::: SOURCE MATERIAL
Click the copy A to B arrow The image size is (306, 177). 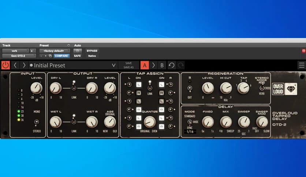click(153, 65)
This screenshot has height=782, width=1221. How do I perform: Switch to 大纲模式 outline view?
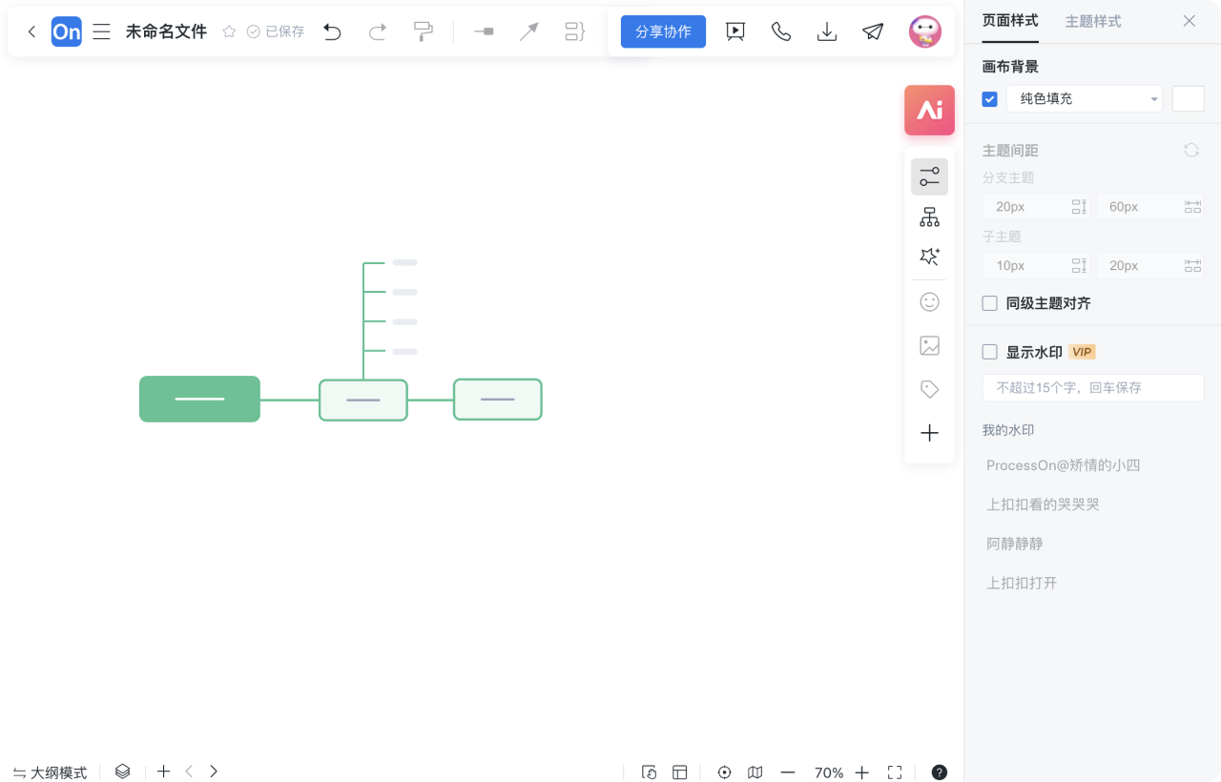click(x=50, y=772)
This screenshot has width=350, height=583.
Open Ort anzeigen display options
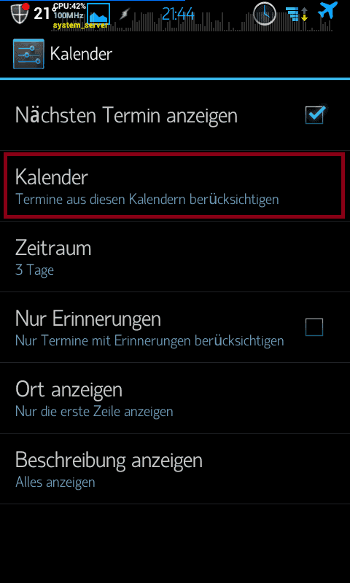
::::::
*PROBLEM:*
Give again, word for word, only the lines from the line containing "This screenshot has height=782, width=1221." through the last line above, both included; leave the pictures out.

*RESULT FOR THIS EXERCISE:*
This screenshot has height=782, width=1221. How do I perform: Switch to 大纲模式 outline view?
click(x=50, y=772)
This screenshot has width=350, height=583.
Open Ort anzeigen display options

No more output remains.